There are no com.docker.compose.* labels and AutoRemove=false, so --remove-orphans cannot reap the engine and a --rm-style self-destruct is not in play. Two redispatches captured under docker events --filter event=create,start,die,destroy,kill,stop also confirmed it: across both runs the only die / destroy events were for galaxy-dev-{backend,api,caddy}. The live engine container survived both redispatches, and the reconciler that fires 60 seconds after the new backend boots correctly matched it through byGameID / byContainerID.

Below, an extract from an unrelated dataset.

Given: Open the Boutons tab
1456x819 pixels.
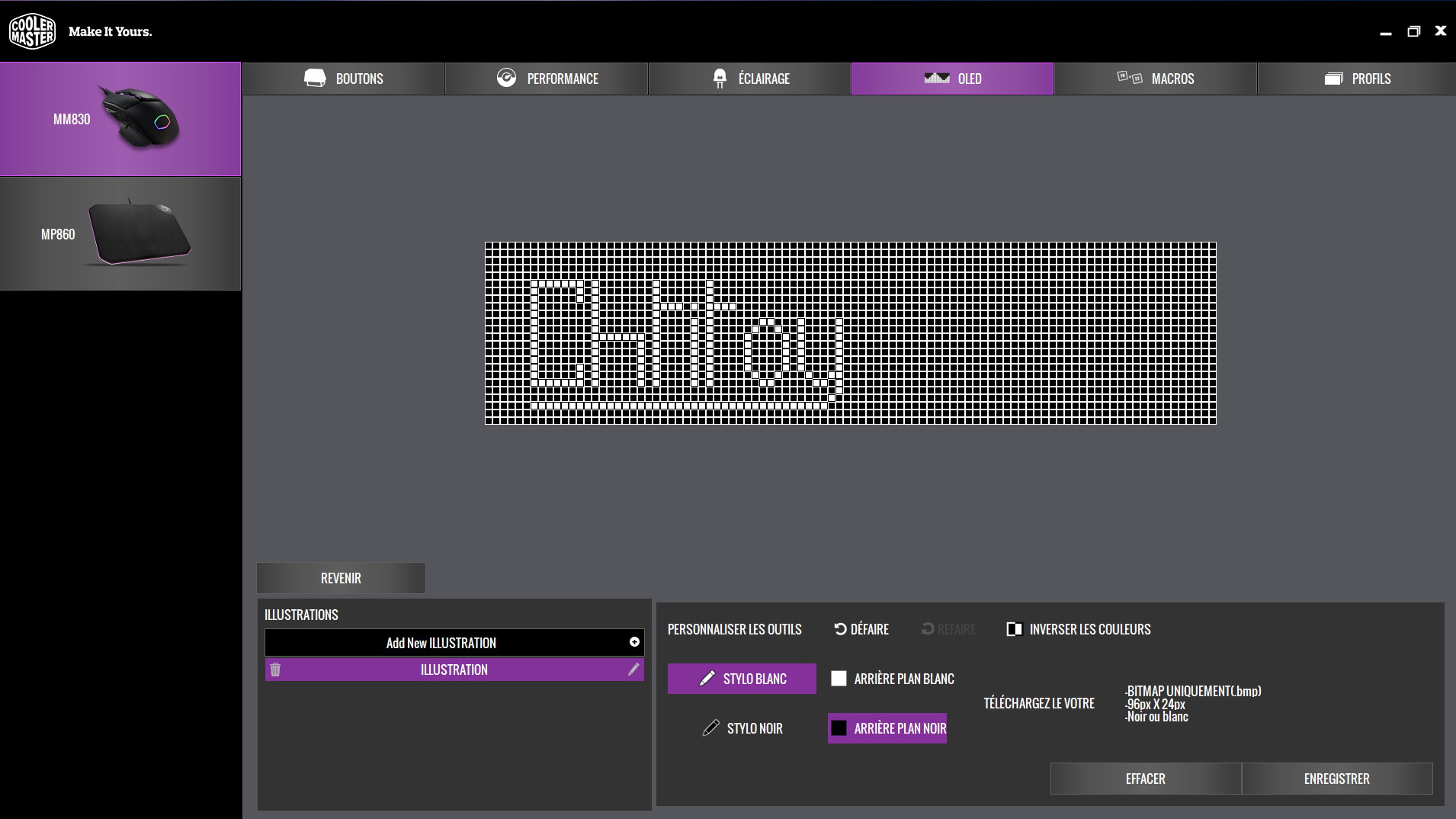Looking at the screenshot, I should pos(344,79).
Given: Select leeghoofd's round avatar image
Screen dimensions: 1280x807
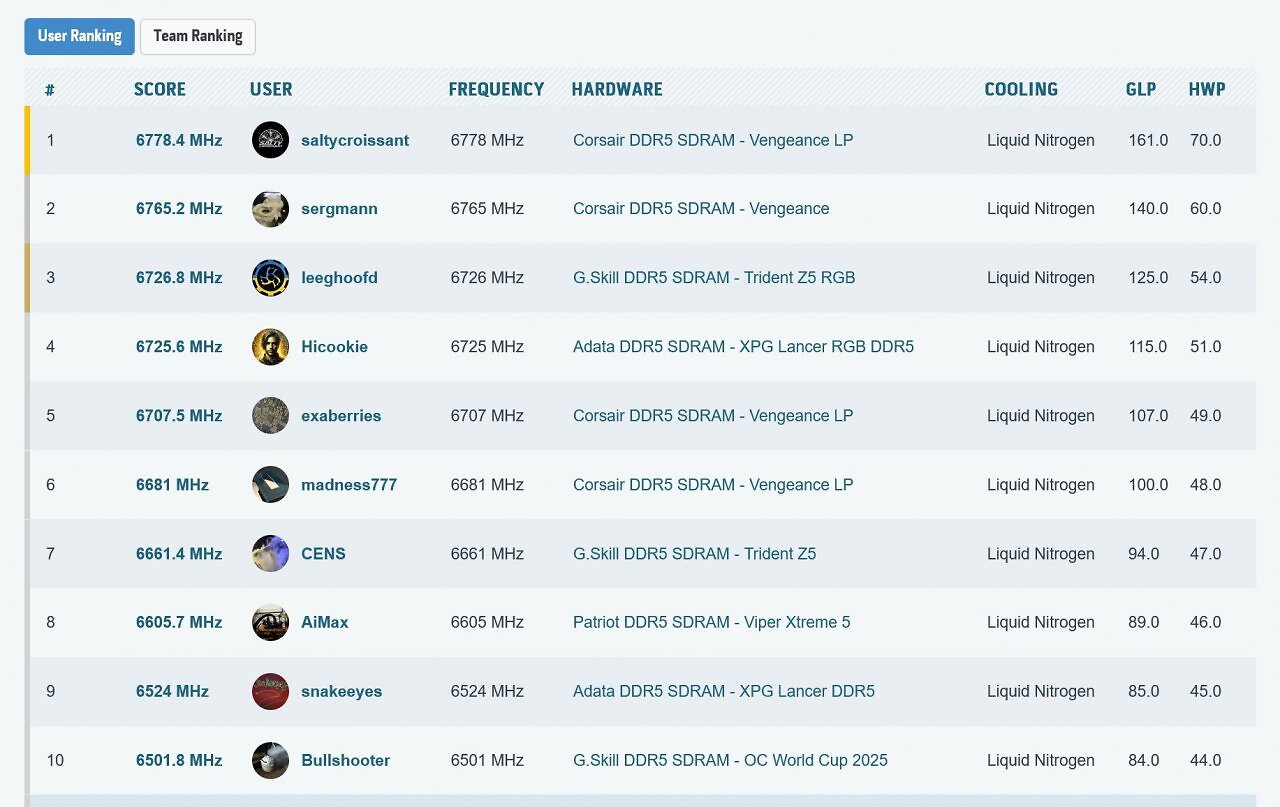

backend/internal/runtime/service.go only removes engine containers from the explicit runStop / runRestart / runPatch paths. There is no runtime.Service.Shutdown that proactively kills containers on backend exit, so a graceful SIGTERM to galaxy-dev-backend will not touch its child engine containers.

Remaining hypotheses

  1. Engine self-crashed and was reaped by something host-side. RestartPolicy=on-failure only retries within Docker's own limits; if the engine exited cleanly (status 0) Docker does not restart, but does keep the row in docker ps -a. The reproduction case had the engine missing from docker ps -a entirely, so a separate cleanup (cron docker container prune, a host script, manual docker rm) needs to be ruled out.
  2. An out-of-band Docker daemon restart dropped the container. A dockerd restart that loses sight of an unmanaged container is rare, but would explain why both the live tracking and docker ps -a are empty. Correlate the gap with journalctl -u docker on the host.
  3. runStart errored at waitForEngineHealthz or Engine.Init and the engine exited on its own before status=running. Bootstrap logs status=starting and then is silent until the reconciler 15 minutes later; the runtime row in that case should have been written with status=engine_unreachable, so any reproduction needs a runtime_records snapshot from the bad window — that table got wiped together with the cancelled game on the next boot, so the post-mortem currently lacks it.

What to investigate next

  • On the dev host: list cron jobs, systemd timers, and any custom shell that periodically runs docker container prune or docker system prune. The host also runs gitea + crowdsec so unrelated maintenance is plausible.
  • Inspect journalctl -u docker --since '2026-05-16 20:50:00' --until '2026-05-16 20:56:34' for the original repro window — confirm whether the daemon flagged a container removal in that gap.
  • Re-run with backend logging level debug so the runtime.scheduler and runtime.workers paths surface their per-game timer / job decisions. The current info level says nothing between bootstrap and the reconciler.
  • Capture runtime_records for the broken game before the next boot purges it; the column set (status, current_container_id, engine_endpoint) tells whether the engine ever reached running or stopped at engine_unreachable.
  • Reproduce on a freshly seeded clean-data volume to rule out postgres-state ambiguity.

Workaround in use today

When the sandbox game flips to cancelled, redispatch dev-deploy:

curl -X POST -n -H 'Content-Type: application/json' \
  -d '{"ref":"<branch>"}' \
  https://gitea.iliadenisov.ru/api/v1/repos/developer/galaxy-game/actions/workflows/dev-deploy.yaml/dispatches

The next boot's purgeTerminalSandboxGames removes the cancelled row, findOrCreateSandboxGame creates a fresh one, and ensureMembershipsAndDrive puts the new game back to running.

Owner

Unassigned. File an issue once we have the runtime / reconciler analysis above; reference this section in the issue body so future redeploys can short-circuit the diagnostic loop.